▶ **AIM**
Locate every line in the entries below that contains the word "screenshot" and copy each of those lines. Case matters.

▶ **DATA SHOWN**
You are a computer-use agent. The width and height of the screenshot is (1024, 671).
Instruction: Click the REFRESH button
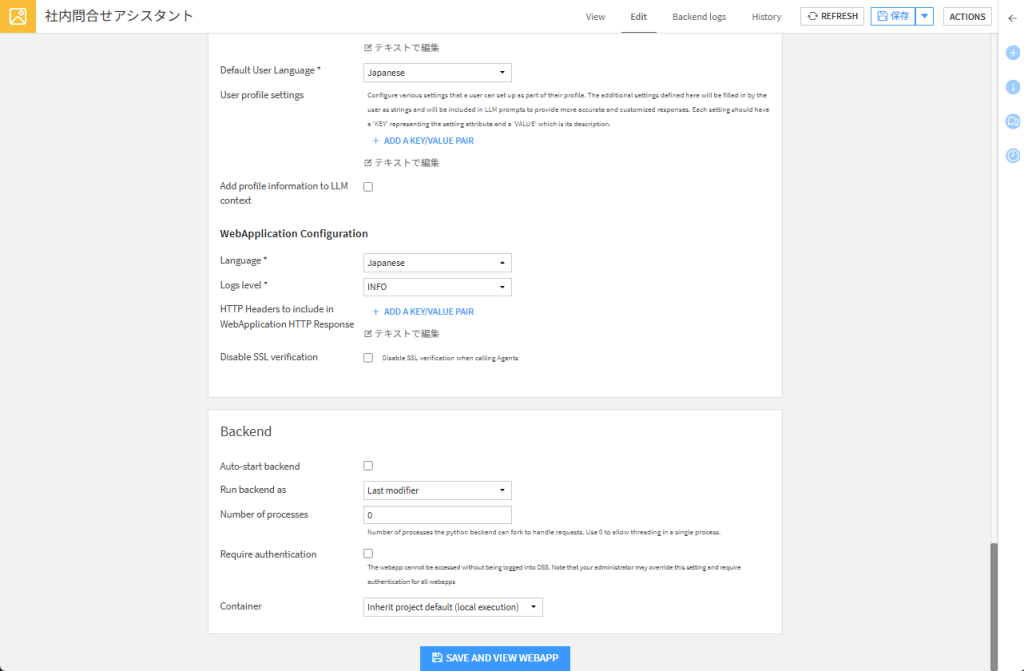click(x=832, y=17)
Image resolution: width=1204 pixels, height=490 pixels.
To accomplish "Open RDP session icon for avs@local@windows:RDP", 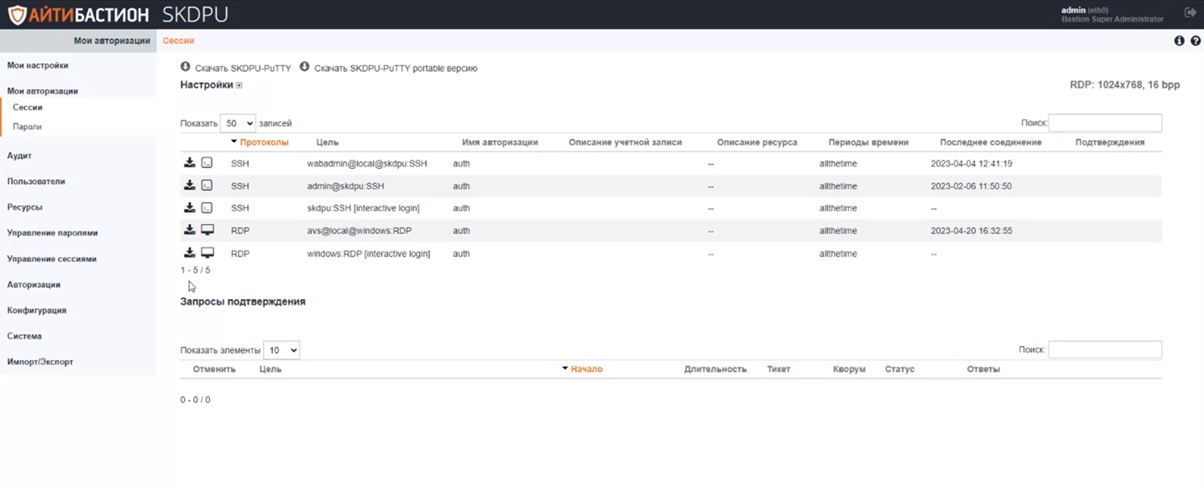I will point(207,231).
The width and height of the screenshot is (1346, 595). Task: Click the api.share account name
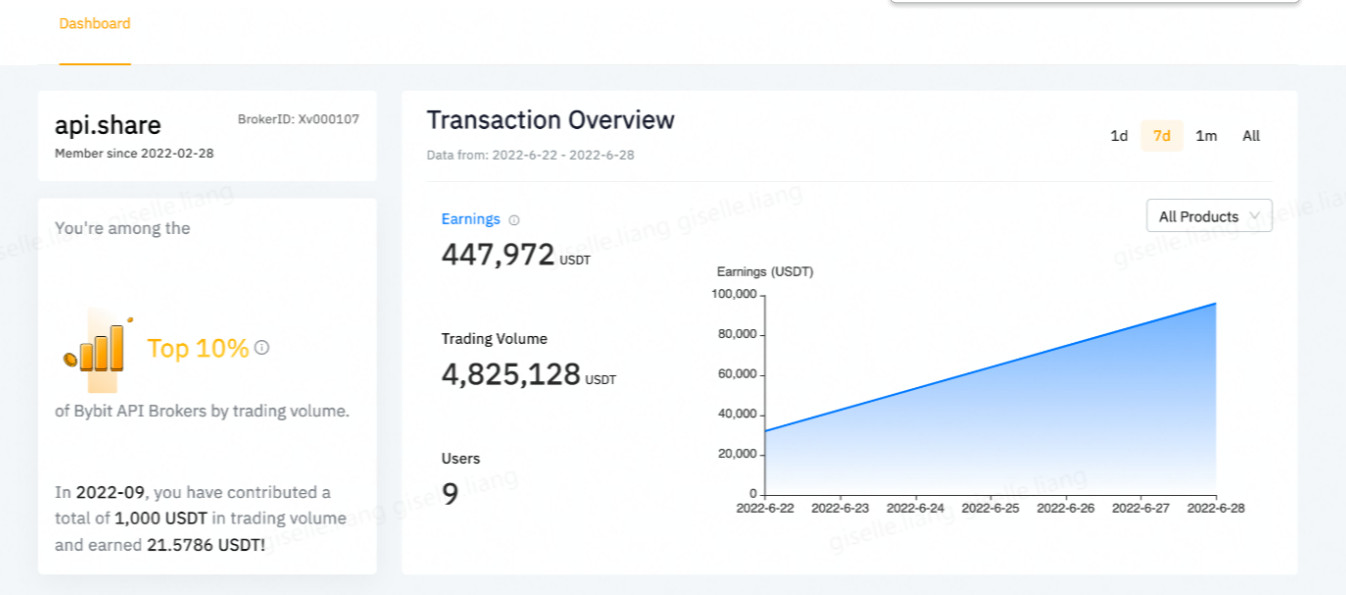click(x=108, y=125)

▶ **TASK RESPONSE**
You are a computer-use agent. The width and height of the screenshot is (1024, 671).
The width and height of the screenshot is (1346, 595). Task: Click the api.share account name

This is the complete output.